徹因によるものである。徹因は禅観については、いくら修学しても入門ができない。智旭はどんなに教え啓発しても無駄に終えるので、結局占トによって、『四書』の内容をもって、彼に仏法の第一義諦の説明の補助教材としたのである。そのために、智旭は彼の独特な三教同源論に基づいて、儒教の『論語』・『中庸』・『大学』・『孟子』の順次に註釈をほどこした。しかし、これを作成後十三あるいは十四年目の智旭四十九歳(一六四七)のとき、この旧稿を補充・修正・定稿すべきときには、徹因はもはやこの世の人ではなかったのである。

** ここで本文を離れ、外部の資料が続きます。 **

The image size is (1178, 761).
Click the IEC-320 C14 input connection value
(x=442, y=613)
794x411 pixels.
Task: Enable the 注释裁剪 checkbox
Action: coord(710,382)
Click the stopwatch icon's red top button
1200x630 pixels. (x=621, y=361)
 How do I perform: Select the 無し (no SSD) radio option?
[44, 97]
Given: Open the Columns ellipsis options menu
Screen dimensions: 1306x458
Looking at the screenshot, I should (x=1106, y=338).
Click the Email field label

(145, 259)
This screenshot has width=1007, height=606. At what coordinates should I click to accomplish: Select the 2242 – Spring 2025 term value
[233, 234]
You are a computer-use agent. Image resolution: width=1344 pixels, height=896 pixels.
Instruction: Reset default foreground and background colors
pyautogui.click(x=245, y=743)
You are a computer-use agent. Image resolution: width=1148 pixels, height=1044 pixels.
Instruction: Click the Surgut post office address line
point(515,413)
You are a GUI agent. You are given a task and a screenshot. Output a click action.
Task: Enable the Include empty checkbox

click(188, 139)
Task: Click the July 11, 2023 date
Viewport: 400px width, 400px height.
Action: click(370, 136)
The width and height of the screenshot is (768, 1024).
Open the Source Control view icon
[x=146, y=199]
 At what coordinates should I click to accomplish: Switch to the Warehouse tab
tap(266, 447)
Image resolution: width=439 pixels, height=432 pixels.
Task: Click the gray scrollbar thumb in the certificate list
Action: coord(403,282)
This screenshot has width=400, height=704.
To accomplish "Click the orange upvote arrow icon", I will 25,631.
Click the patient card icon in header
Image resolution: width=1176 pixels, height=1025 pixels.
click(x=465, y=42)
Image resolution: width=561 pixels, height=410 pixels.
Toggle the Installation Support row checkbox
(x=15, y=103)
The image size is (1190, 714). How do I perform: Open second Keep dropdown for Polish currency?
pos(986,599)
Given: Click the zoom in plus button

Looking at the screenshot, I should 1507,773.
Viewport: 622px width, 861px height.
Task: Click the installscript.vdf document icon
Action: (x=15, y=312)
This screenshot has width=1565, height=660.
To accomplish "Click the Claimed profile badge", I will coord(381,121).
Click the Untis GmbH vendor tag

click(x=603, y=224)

了因の生歿年代は智旭の文献に直接あらわれていないが、了因に関係する著述は三点ある(12)。了因は智旭の二十四歳(一六二二)に初めて徹因と共に浙江の武林蓮居庵で、智旭と面会した。したがって、多分彼も新伊大真の剃度の弟子であり、恐らく彼はそのところで徹因と共に智旭に随身したものであろう。その後、智旭より離れ、智旭が四十九歳の時に彼は亡くなるのである。了因の人柄について智旭の論評は次の通りである。

徹因長於律學、終以不朴實而喪身。不謂汝(了因)微會入於台宗、亦終以不立志而死於房頭。(宗論八ノ三巻一二頁)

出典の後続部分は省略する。